2006-07-04 20:42:28 · 4 answers · asked by Anonymous in Education & Reference Higher Education (University +)

4 answers

Ha -- you've asked the question that has plagued all great minds.

It's hard to distinguish between theory and procedure because, at some point, a theoretical assumption is made and from that assumption, procedure is created.

Asking when science becomes procedure-based and not theory-based has never been answered. Some scientists proposed that the answer lies in instruments. If you can observe x with your eye, you're following a procedure BUT if you must observe it with techy-instruments then it's conceptual. Which raises many questions like: well, what if the practitioner has poor eyesight? Okay, so we'll allow glasses because they're simply. But aren't microscopes glasses? But we interpret what we see through a microscope more than we interpret what we see through glasses.

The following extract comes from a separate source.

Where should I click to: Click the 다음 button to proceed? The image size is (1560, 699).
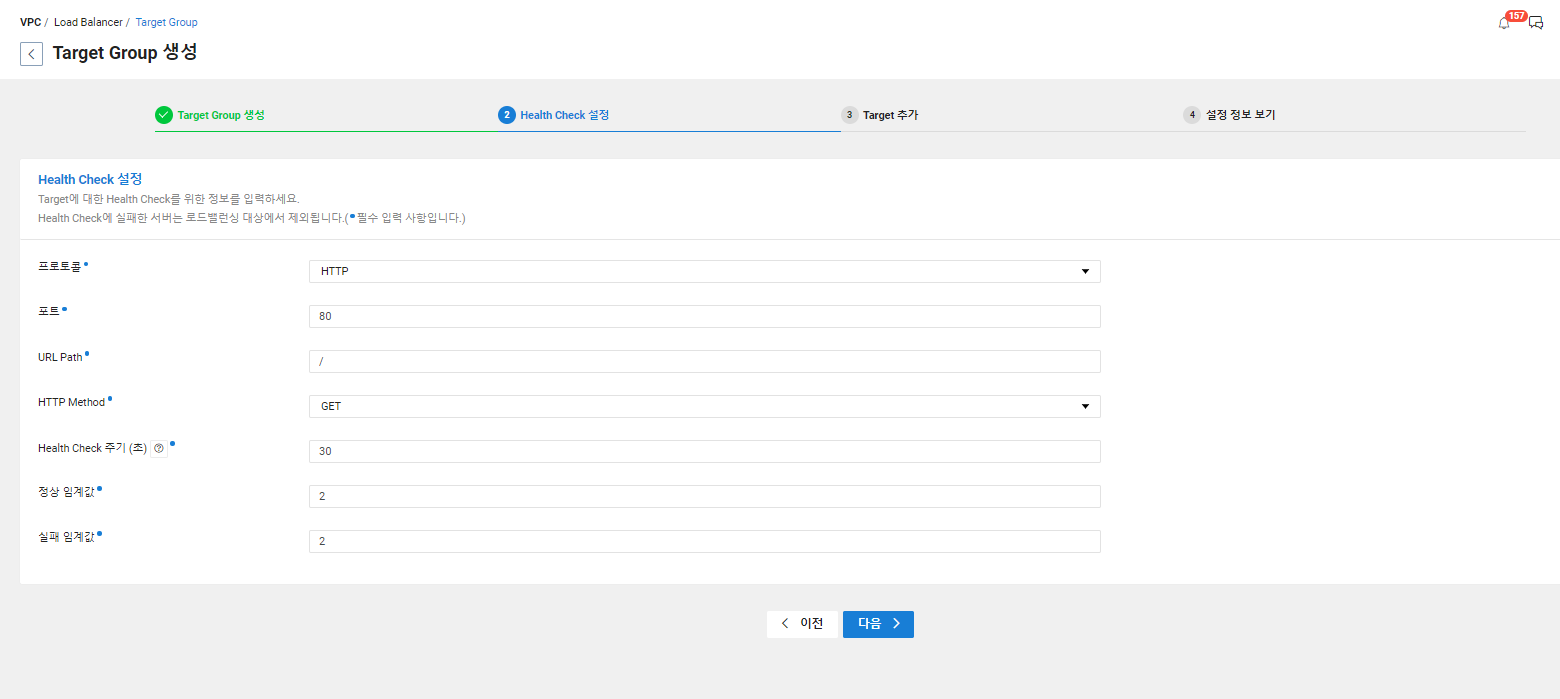[877, 623]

Hume's Problem of Induction kind of embodies this dilemma. At some point, everything is induction and if it's inductive then it's theory-based/concept-based/assumed and is that really science? Suppose it is science -- how do we draw the line between actual science and false science since everything is based on assumption anyway?

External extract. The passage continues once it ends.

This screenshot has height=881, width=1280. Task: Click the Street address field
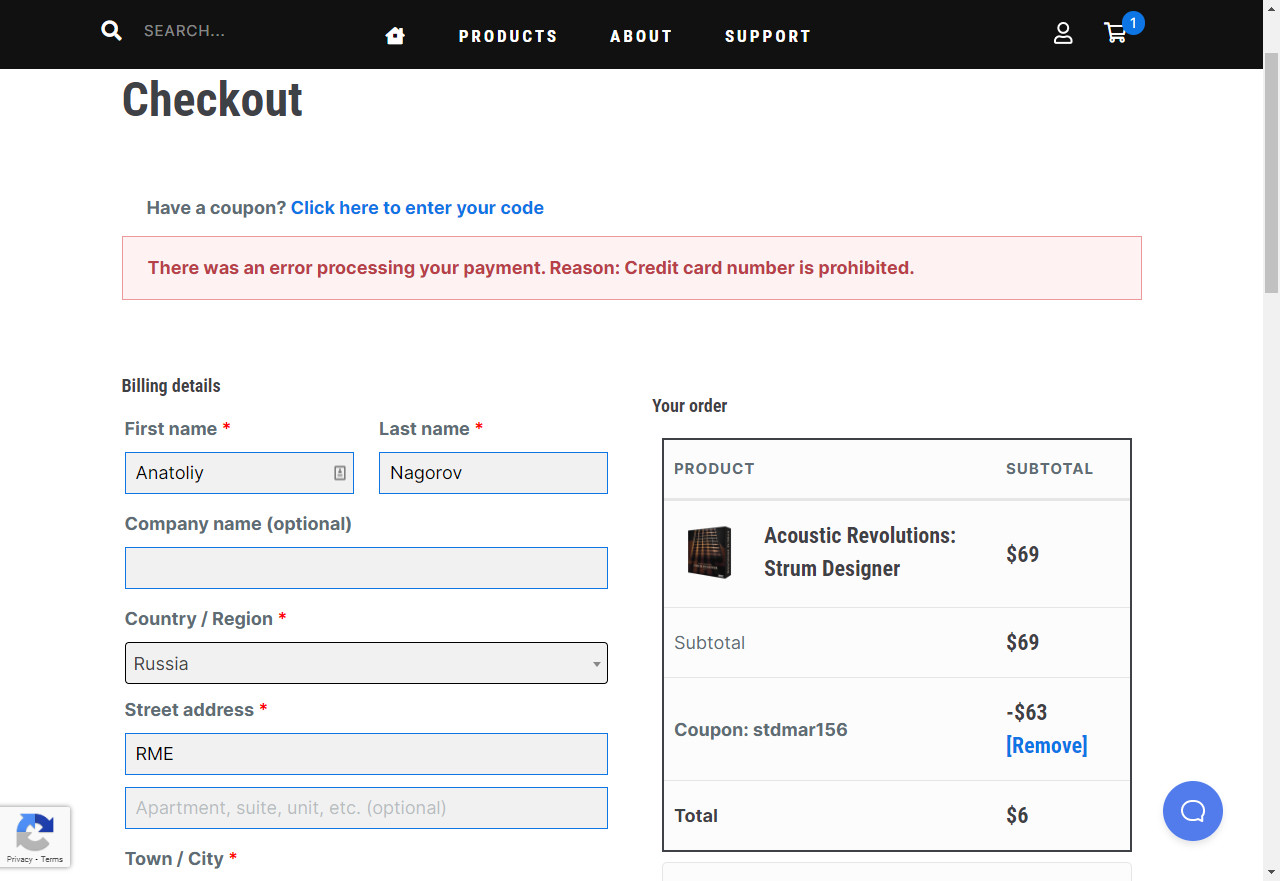[x=366, y=754]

En sum: maybe it's a trick question because THAT has plagued the 20th century philosophers and scientists so much that there were actual scholarly wars over the subjects. There's a whole era dedicated to this unsolveable question.

2006-07-04 20:53:45 · answer #1 · answered by Anonymous · 0 0

Depends on the science class. If it's physics, conceptual knowledge is far more important. If it's chemistry, you could cause a lot of problems if you weren't on the up-and-up with your procedural knowledge.

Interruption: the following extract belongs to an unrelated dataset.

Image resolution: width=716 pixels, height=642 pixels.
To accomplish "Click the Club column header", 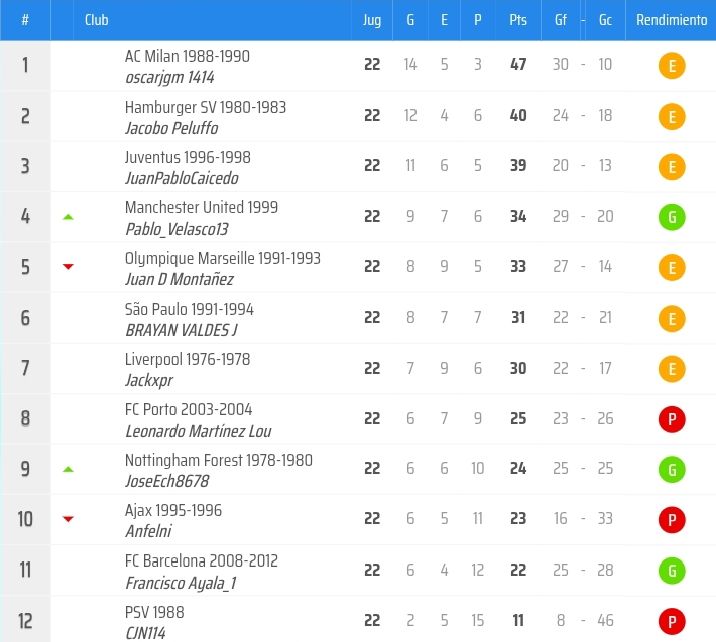I will 97,20.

2006-07-05 03:48:53 · answer #2 · answered by ballerina_dancer017 4 · 0 0

It's an apples - oranges comparison: you need both. But the first thing to learn is the theory of theories: you cannot prove a theory to be true, but you may be able to demonstrate that it is false. You try a theory in many situations, and if you discover a case where it gives a wrong answer, you change it. Eventually you may get it right. But no irrefutable theory can predict anything.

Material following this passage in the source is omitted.